European-XFEL / EXtra-data

Access saved EuXFEL data
https://extra-data.rtfd.io
BSD 3-Clause "New" or "Revised" License
7 stars 14 forks source link

Avoid giant memory allocations when reading xtdf data with pulse selection #576

Closed takluyver closed 4 days ago

takluyver commented 5 days ago

Fixes #573

To work around an HDF5 performance issue, we read pulse-selected data into a temporary array which remains mostly empty. This was being allocated per file, but then we introduced virtual overview files, which meant it was effectively allocated per run. Even though we don't use most of the space, there's still a limit on how much you can allocate.

The fix is in two parts:

With these changes, I can load a 10 GB single pulse selection from data that's 1.6 TB in total (the example in #573).

I don't think there's an easy way to test this; it's not meant to produce any visible change in behaviour except when memory allocation would fail.

philsmt commented 4 days ago

Looks good, LGTM.

The word chunk is a bit unfortunate when working with HDF.

Do you have some rough performance numbers for different values of length_limit? I wonder if one would want to expose it as an optional argument if there's a significant impact, though I doubt it.

takluyver commented 4 days ago

I tried before and after the second commit (which adds length_limit) loading 1 pulse per train for 1000 trains; the limit I set would break this into 13 chunks. As usual for reading data, timings are all over the place, but in both versions I got a best time a bit under 400 ms. It was similar with _use_voview=False, which (before length_limit) would split this data into 2-3 pieces (500 trains per file).
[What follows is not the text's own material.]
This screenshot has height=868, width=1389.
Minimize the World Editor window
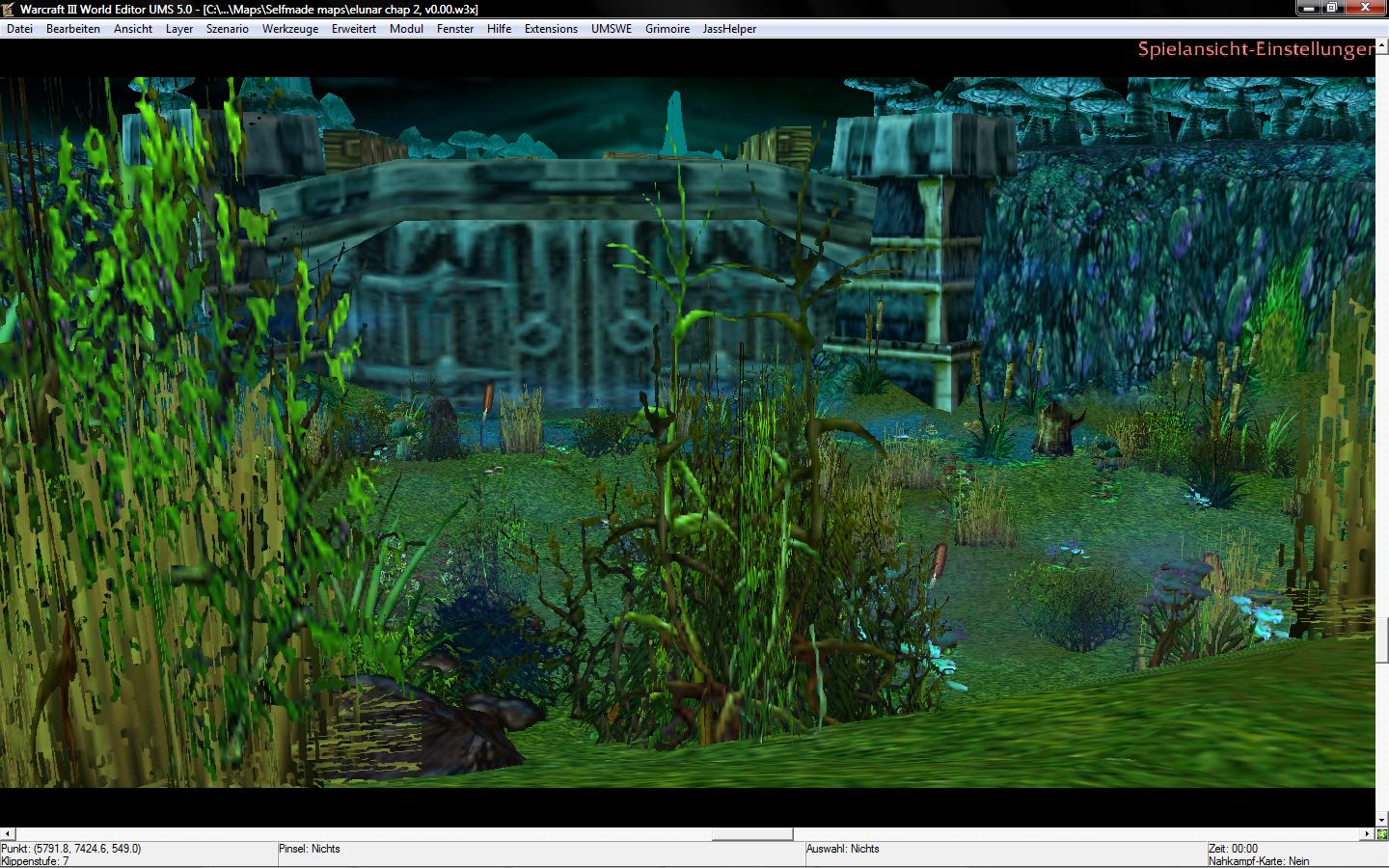1307,7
So it looks like the limit I've set doesn't make a big difference, and intuitively that makes sense - 5 GB should be big enough that the overhead of Python & HDF5 calls is swamped by reading (even if we're only actually reading a small fraction of that data).

I guess I should also try skipping the temporary array and reading frames one by one, to see how that compares.
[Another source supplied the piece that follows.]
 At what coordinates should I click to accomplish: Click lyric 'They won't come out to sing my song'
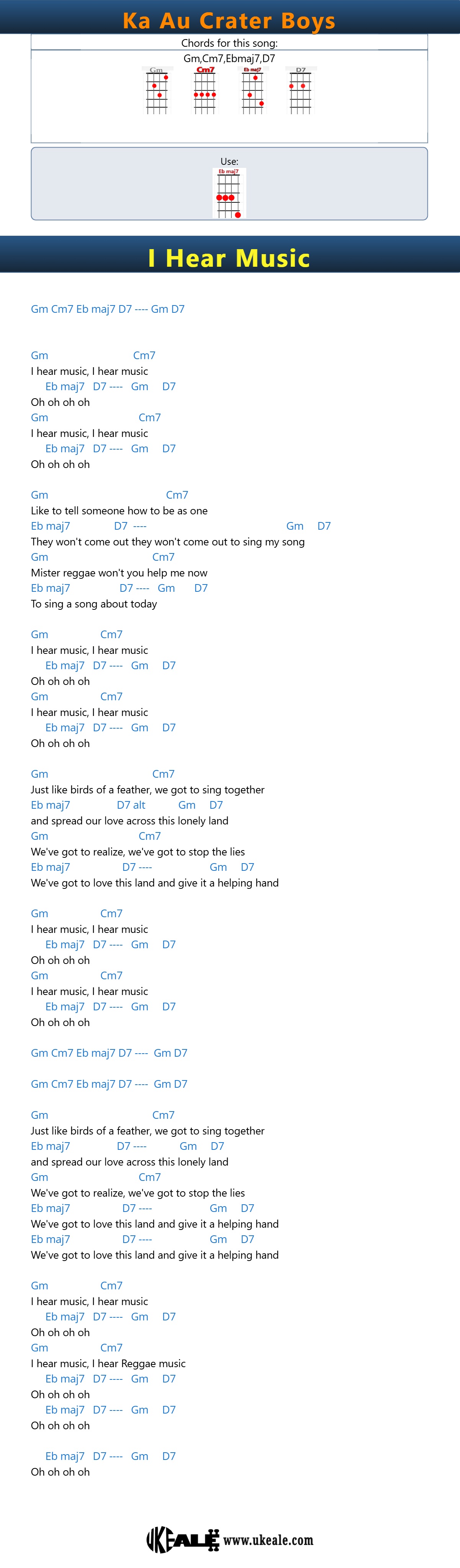[168, 542]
philsmt commented 4 days ago

I would recommend to not spend too much time trying to tune the parameters for the current serial loop. I recently made the observation again that almost any form of process parallelization trumps even the most carefully crafted sequential loop. So we can go with this PR as is, and rather spend the time parallelizing it, e.g. via pasha.

Context: I made a branch to parallelize AdqRawChannel.pulse_data(), but just trivially throwing pasha at it and working by train was hardly if at all slower than cleverly trying to distribute the chunked loop over workers.

takluyver commented 4 days ago

OK, I just tested reading frame by frame with code like this (inside _read_chunk):

# Read a subset of pulses from the chunk:
dataset_idxs = np.nonzero(inc_pulses_chunk)[0] + chunk_slice.start
# Where does this data go in the target array?
tgt_start_ix = self._sel_frames[:tgt_slice.start].sum()
for tgt_ix, read_ix in enumerate(dataset_idxs, start=tgt_start_ix):
    chunk.dataset.read_direct(
        mod_out, source_sel=(read_ix,) + roi, dest_sel=(tgt_ix,) + roi
    )

This is still several times slower - best time about 1.9 seconds compared to 0.4 s. And I think my test case, reading only 1 pulse out of every 510, is about the most favourable for this strategy. So I think the temporary arrays can stay.

takluyver commented 4 days ago

Thanks for the review. :smiley: